In today's digital age, extracting text from images or scanned PDFs is a common requirement for various applications. Optical Character Recognition (OCR) is a technology that enables computers to recognize and extract text from such documents. With it, we can effortlessly convert images and scanned PDFs into editable and searchable formats, making it easier to process and analyze the textual content. In this blog, we will explore how to extract text from images and scanned PDFs with OCR in C#.
- Extract Text from Images in C#
- Extract Text from Images with Coordinates in C#
- Extract Text from Scanned PDFs in C#
C# Libraries for Extracting Text from Images and Scanned PDFs
To extract text from images, we will utilize the Spire.OCR for .NET library. Spire.OCR for .NET is a powerful library designed specifically for extracting text from images in .NET applications. It supports various image formats such as BMP, JPG, PNG, TIFF, and GIF.
Here are the steps to install Spire.OCR for .NET:
- Change the platform target of your solution to x64.

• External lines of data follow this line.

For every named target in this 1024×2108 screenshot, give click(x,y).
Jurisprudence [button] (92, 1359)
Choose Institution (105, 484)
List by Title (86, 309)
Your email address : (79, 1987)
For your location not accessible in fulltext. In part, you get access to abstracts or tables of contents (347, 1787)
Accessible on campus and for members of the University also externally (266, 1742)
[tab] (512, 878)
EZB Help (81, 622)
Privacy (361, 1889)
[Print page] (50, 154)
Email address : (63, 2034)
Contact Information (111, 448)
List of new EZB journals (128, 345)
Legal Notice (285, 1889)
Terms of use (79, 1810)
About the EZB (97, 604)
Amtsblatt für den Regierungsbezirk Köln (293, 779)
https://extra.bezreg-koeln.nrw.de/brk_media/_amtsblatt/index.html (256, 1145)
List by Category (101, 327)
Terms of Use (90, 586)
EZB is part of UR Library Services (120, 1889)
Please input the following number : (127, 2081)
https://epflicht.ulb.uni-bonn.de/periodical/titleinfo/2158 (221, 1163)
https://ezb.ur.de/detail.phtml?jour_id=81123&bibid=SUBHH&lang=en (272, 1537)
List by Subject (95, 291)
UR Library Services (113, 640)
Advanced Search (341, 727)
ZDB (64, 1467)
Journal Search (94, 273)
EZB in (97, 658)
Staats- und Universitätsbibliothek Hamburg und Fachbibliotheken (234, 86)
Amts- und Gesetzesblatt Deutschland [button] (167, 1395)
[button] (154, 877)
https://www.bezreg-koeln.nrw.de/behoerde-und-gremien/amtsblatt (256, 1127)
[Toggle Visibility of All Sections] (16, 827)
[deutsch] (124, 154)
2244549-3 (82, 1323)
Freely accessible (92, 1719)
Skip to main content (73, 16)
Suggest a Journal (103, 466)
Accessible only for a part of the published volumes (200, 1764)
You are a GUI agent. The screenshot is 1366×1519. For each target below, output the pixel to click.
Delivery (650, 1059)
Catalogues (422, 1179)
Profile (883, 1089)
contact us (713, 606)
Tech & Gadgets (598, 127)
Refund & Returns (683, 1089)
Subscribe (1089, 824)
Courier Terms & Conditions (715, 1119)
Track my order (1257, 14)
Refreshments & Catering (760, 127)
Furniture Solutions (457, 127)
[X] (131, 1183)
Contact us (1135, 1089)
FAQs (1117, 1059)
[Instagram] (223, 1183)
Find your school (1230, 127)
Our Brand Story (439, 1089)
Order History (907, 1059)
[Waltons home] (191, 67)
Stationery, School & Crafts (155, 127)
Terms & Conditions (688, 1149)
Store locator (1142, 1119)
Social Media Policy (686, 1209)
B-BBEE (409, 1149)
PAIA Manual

- Install Spire.OCR from NuGet by executing the following command in the NuGet Package Manager Console:
- Open your solution folder and navigate to the "packages\Spire.OCR.1.8.0\runtimes\win-x64\native" directory. Copy the DLL files from this directory and paste them into the "Debug" folder of your solution.

Install-Package Spire.OCR

To extract text from scanned PDFs, we first need to convert the PDF document into images. For this task, we will employ the Spire.PDF for .NET library. Once the conversion is complete, we can utilize Spire.OCR to extract text from the resulting images.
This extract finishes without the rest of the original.